• Stated exercise
Copy the entries below word for word, omitting the pictures.

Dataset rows
────

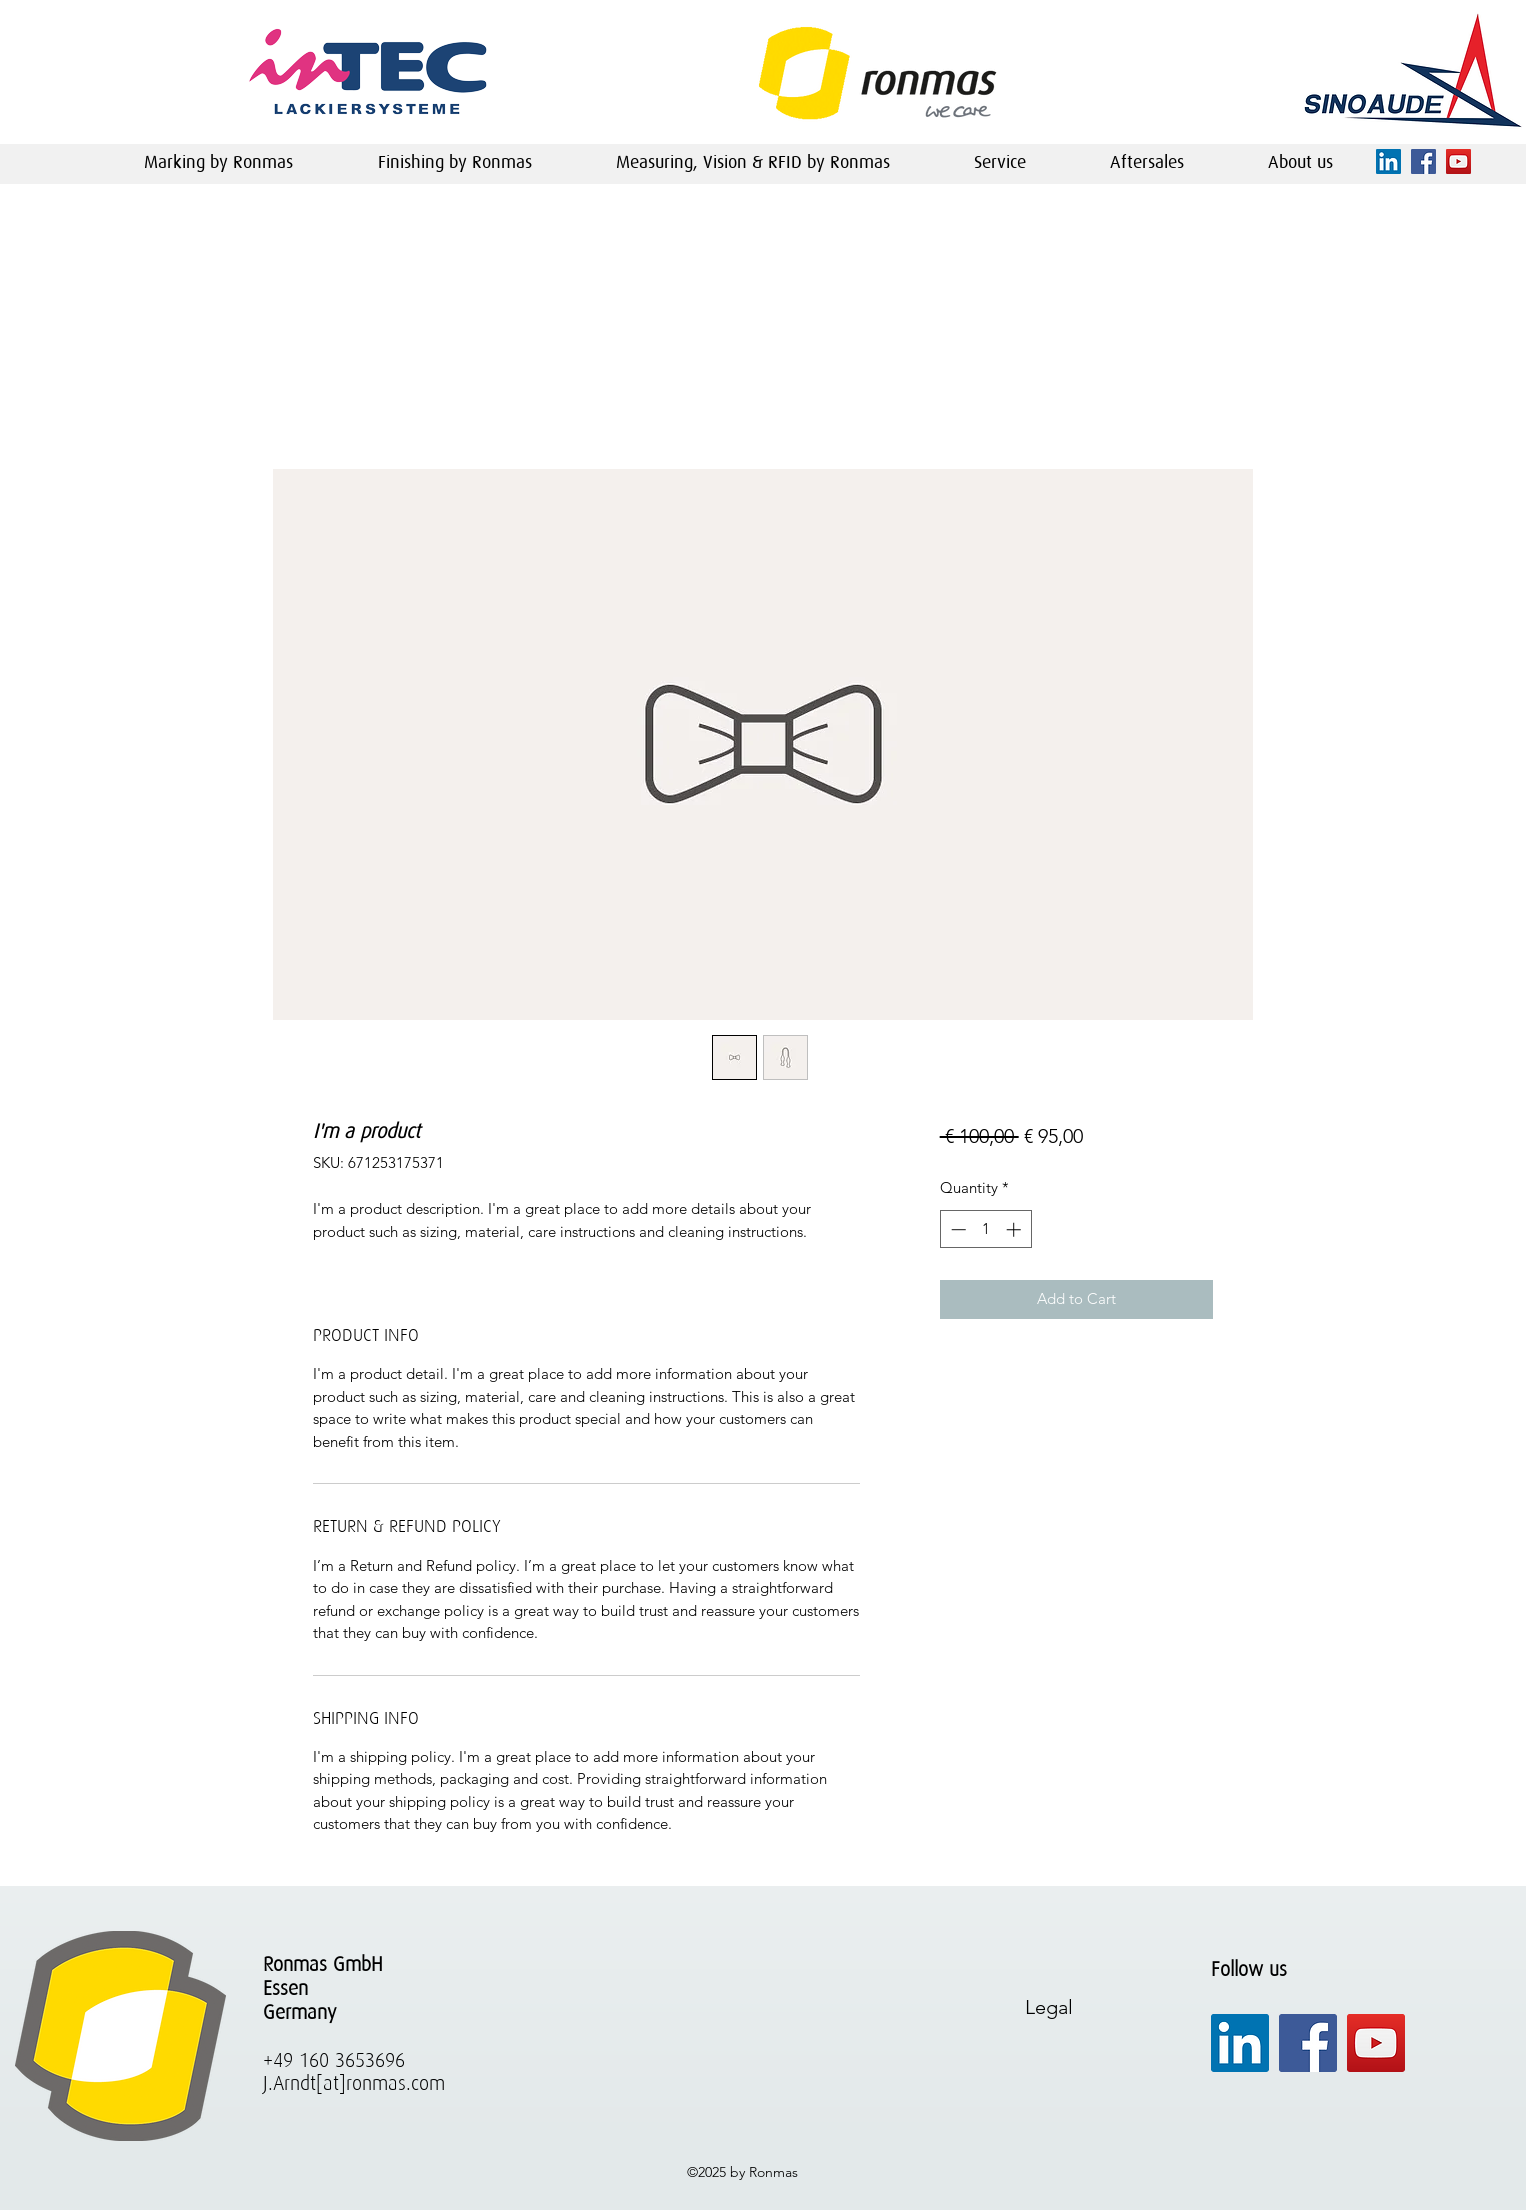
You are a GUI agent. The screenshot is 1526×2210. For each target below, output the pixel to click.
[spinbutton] (985, 1229)
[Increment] (1015, 1229)
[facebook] (1423, 161)
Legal (1049, 2007)
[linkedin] (1388, 161)
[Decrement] (956, 1229)
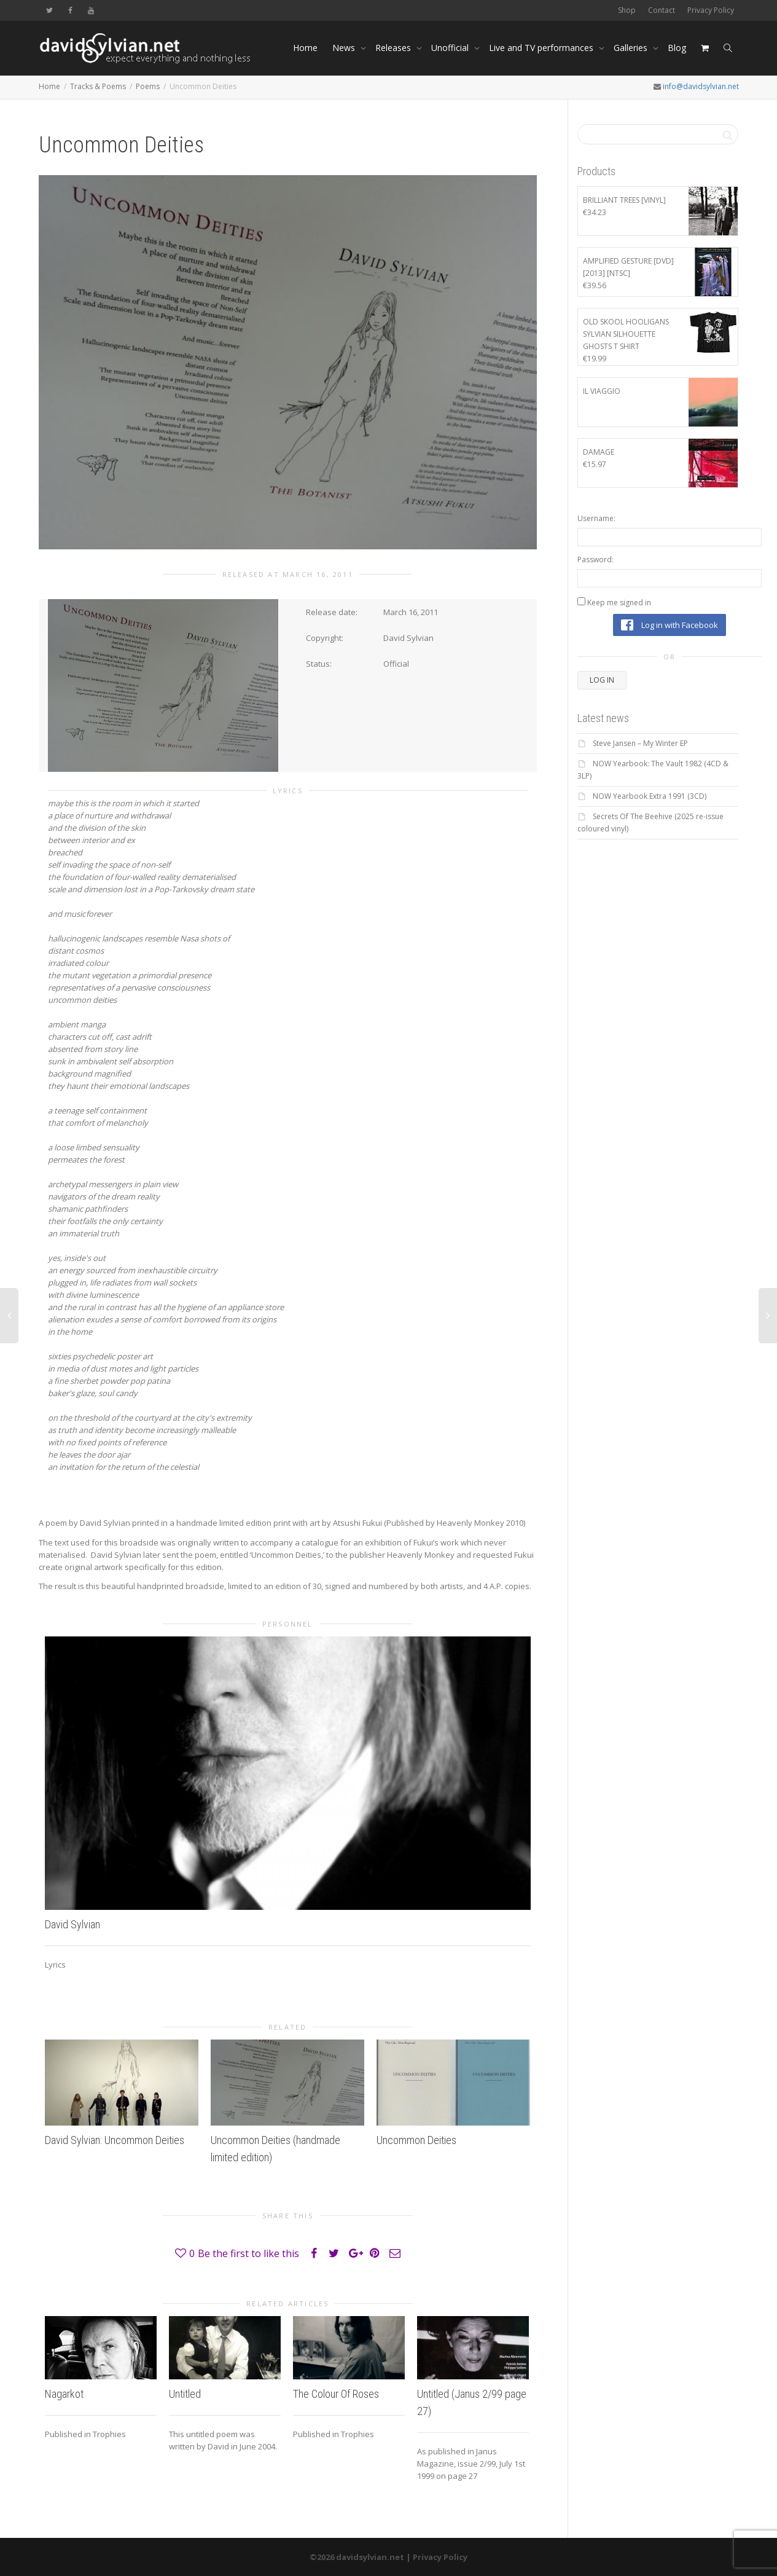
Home (305, 47)
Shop (627, 10)
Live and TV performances (542, 47)
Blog (677, 47)
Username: (596, 518)
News (344, 47)
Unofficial (451, 47)
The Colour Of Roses (336, 2393)
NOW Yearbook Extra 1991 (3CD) (649, 796)
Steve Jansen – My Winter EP (640, 743)
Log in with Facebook (669, 625)
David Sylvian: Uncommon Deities (114, 2140)
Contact (661, 10)
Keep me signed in (619, 602)
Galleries (632, 47)
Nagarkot (64, 2393)
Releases (394, 47)
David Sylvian (72, 1924)
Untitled (185, 2393)
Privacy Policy (710, 10)
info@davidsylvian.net (701, 86)
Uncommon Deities (416, 2140)
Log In (602, 680)
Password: (595, 559)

────

• Exercise result
You are a GUI agent. The screenshot is 1526×2210. For each target below, output the pixel to click.
[spinbutton] (985, 1229)
[Increment] (1015, 1229)
[facebook] (1423, 161)
Legal (1049, 2007)
[linkedin] (1388, 161)
[Decrement] (956, 1229)
Home (305, 47)
Shop (627, 10)
Live and TV performances (542, 47)
Blog (677, 47)
Username: (596, 518)
News (344, 47)
Unofficial (451, 47)
The Colour Of Roses (336, 2393)
NOW Yearbook Extra 1991 (3CD) (649, 796)
Steve Jansen – My Winter EP (640, 743)
Log in with Facebook (669, 625)
David Sylvian: Uncommon Deities (114, 2140)
Contact (661, 10)
Keep me signed in (619, 602)
Galleries (632, 47)
Nagarkot (64, 2393)
Releases (394, 47)
David Sylvian (72, 1924)
Untitled (185, 2393)
Privacy Policy (710, 10)
info@davidsylvian.net (701, 86)
Uncommon Deities (416, 2140)
Log In (602, 680)
Password: (595, 559)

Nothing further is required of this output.